Like many school girls she is worrying about exam results and making it into her  school leaving year in 1941. She makes it to wartime Glasgow University on a Carnegie Grant to study Astronomy, Maths, Radio and Science, but all this seems far away in Christmas 1940. [I’ve added additional notes in brackets].

Much of her social life revolves around school friends and a church youth group, attending a Bible Class en route to becoming a Sunday School teacher of a weekend throughout her wartime student years. 

Peggy is obviously a bright girl, daughter of an engineer and draughtsman. School is thankfully going well for her despite relocation and wartime disruption. Unusually at the time for a female student, she is doing well studying Science and Maths.

 

Glasgow schools in wartime

Many Glasgow schools were closed early on in the war or requisitioned for military and civil defence use. Peggy’s school seems to have a range of teachers on loan from other schools.

Amongst the range of teacher names and nicknames somebody in Paisley or Glasgow might recognise or identify Peggy’s school:

Jetta Yuill her French teacher from Renfrew High School, Bone her Latin teacher, ‘Fanny’, Miss Buchanan, Miss Reid and Miss Blair her Gym teachers, ‘Doc’ and Billy Robb her Science teachers, Stoney, Denham or Denman her Physics and Science teacher, Tommy Henderson, Alice Young, Miss McKim, Miss Walker, Hutchison or Hutchie, Stevenson her History teacher, Mr. Reid her music teacher and McCrossan who produces the school play.

Does anyone recognise any of these names from wartime school days?
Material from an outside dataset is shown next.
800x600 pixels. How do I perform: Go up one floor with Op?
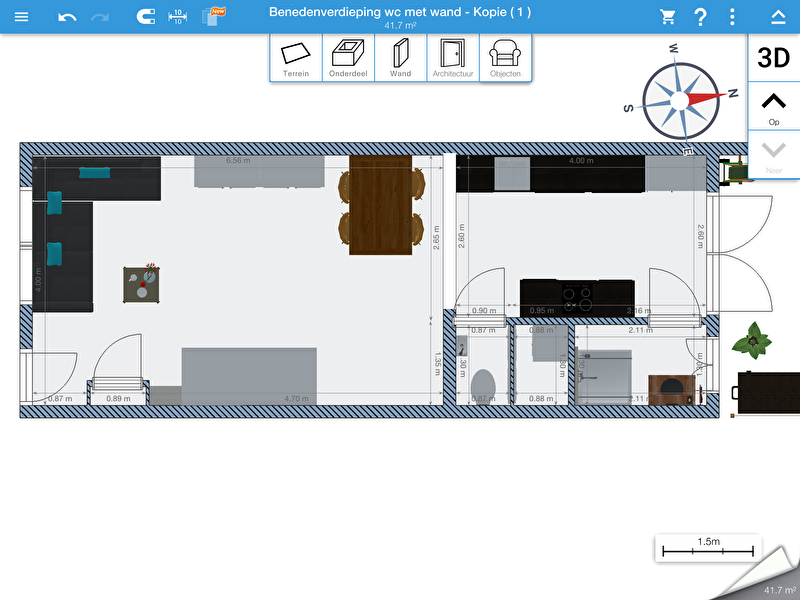coord(773,106)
Peggy Skinner’s summer in Scotland safe from the London Blitz and Battle Of Britain in July to September 1940 were covered in a previous blogpost: https://worldwarzoogardener1939.wordpress.com/2015/09/15/battle-of-britain-day-remembered-15-september-1940/

More about Peggy’s life (1924-2011) and other wartime birthdays and Christmas entries can be found here on what would have been her 90th birthday tribute in December 2014: https://worldwarzoogardener1939.wordpress.com/2014/12/20/happy-90th-birthday-peggy-jane-skinner/

https://worldwarzoogardener1939.wordpress.com/2012/01/01/1942-the-end-of-the-beginning-70-years-on-in-the-world-war-zoo-gardens-at-newquay-zoo/

 

Peggy Skinner’s wartime diary, December 1940

Sunday 1st                    As [the local vicar] Mr Laming is away, the Marines’ chaplain took the Eucharist. Mr [Bovey?] took Bible Class and some one from Trinity Paisley took evensong. His profile was like Tyrone Power’s but he spoke so slowly.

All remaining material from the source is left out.